__Data under study__.
┄┄┄┄┄┄┄┄┄┄┄┄┄┄┄┄┄┄┄┄

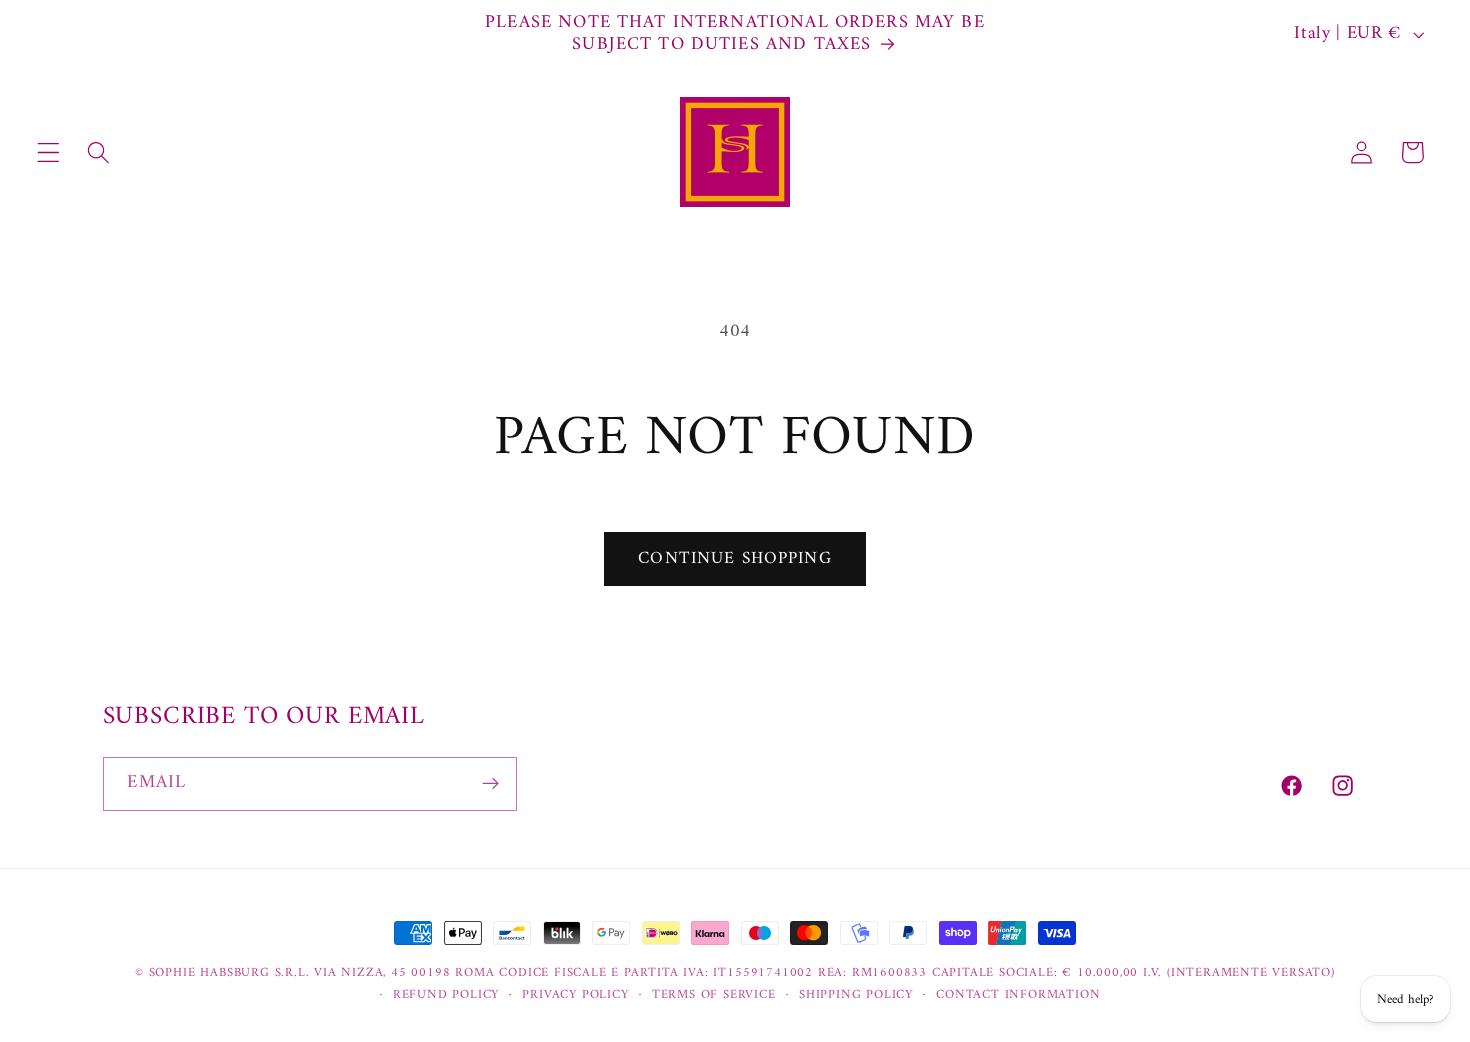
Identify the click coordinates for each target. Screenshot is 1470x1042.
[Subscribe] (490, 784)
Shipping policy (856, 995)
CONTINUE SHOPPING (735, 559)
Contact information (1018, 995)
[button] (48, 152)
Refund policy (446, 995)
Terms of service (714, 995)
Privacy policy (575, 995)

┄┄┄┄┄┄┄┄┄┄┄┄┄┄┄┄┄┄┄┄

__Task description__. From the line containing "Shipping policy (856, 995)" to the final line above, output everything. Change nothing and add nothing.

__Expected answer__.
Shipping policy (856, 995)
CONTINUE SHOPPING (735, 559)
Contact information (1018, 995)
[button] (48, 152)
Refund policy (446, 995)
Terms of service (714, 995)
Privacy policy (575, 995)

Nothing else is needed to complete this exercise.